Give back a single figure: the number of lines in the entries below that contain "computer".

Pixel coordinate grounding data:
↓
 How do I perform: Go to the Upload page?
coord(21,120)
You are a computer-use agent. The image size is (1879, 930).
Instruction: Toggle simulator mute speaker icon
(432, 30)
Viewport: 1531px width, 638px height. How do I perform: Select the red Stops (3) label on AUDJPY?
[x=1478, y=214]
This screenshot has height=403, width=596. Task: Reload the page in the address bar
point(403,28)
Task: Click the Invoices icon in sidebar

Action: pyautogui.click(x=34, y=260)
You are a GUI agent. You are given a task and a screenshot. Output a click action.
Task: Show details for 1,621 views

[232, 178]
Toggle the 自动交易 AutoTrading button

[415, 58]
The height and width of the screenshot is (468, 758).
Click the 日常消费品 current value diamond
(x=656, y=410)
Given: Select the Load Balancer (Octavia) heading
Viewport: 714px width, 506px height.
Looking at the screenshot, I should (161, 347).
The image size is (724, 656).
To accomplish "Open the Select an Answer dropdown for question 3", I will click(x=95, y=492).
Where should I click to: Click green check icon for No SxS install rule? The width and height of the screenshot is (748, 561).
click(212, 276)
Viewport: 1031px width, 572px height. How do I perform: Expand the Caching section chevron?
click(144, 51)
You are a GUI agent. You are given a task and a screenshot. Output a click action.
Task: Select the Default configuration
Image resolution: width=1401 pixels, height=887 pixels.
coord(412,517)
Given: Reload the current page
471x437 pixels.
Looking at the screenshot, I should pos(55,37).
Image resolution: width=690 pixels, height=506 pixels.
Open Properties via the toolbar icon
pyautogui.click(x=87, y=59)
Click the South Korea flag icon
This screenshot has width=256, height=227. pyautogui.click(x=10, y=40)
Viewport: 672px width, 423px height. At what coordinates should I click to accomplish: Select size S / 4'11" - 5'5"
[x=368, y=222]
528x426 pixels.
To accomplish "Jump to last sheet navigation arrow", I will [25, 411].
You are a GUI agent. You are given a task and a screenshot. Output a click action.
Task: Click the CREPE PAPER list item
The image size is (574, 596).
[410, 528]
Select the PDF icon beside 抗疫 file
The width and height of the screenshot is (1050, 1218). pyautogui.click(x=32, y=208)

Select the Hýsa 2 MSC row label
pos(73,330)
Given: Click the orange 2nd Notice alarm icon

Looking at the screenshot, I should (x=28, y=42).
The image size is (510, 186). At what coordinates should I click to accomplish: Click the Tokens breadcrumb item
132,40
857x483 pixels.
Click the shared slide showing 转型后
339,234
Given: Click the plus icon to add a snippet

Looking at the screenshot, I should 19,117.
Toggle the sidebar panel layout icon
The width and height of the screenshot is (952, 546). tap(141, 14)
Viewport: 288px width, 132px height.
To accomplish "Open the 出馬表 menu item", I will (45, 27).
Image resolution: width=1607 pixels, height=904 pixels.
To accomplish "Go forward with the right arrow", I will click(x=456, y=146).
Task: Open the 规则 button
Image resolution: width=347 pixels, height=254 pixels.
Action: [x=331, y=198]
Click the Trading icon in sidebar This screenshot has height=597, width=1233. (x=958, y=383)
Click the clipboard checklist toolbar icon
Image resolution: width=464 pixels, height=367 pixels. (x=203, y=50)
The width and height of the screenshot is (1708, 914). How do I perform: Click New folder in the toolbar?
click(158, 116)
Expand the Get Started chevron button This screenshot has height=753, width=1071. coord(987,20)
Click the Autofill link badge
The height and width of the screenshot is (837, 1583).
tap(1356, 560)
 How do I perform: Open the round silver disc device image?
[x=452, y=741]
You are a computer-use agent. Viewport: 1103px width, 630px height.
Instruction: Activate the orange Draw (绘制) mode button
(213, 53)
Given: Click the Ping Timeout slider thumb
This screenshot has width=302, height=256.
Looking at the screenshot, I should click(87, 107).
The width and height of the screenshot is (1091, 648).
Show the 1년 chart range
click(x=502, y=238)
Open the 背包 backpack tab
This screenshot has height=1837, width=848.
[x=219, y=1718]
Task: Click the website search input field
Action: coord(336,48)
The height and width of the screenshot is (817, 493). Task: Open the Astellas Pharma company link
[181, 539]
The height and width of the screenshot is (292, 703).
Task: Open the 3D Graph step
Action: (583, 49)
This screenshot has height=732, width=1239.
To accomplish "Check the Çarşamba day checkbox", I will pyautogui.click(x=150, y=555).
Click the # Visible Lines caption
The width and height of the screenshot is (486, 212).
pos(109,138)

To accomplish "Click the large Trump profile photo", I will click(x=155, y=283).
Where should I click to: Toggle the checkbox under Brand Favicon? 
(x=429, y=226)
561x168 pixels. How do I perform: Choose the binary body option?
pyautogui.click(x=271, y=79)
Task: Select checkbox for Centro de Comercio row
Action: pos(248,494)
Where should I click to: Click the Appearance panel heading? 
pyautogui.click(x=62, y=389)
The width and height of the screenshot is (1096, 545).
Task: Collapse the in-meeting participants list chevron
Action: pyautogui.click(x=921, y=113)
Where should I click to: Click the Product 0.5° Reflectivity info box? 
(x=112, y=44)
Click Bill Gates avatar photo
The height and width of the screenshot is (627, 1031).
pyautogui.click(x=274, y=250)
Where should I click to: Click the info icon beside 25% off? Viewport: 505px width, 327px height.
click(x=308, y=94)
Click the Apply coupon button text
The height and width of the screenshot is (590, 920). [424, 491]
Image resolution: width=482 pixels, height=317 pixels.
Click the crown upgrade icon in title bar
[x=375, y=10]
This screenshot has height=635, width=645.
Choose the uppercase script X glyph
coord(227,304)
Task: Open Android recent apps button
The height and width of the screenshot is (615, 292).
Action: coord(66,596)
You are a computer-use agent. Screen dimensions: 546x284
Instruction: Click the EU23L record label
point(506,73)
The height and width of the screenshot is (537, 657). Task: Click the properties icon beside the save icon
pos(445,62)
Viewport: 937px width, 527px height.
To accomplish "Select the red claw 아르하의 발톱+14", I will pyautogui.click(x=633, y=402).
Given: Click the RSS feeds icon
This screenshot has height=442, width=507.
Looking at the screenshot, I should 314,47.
↑
Answer for this exercise: 3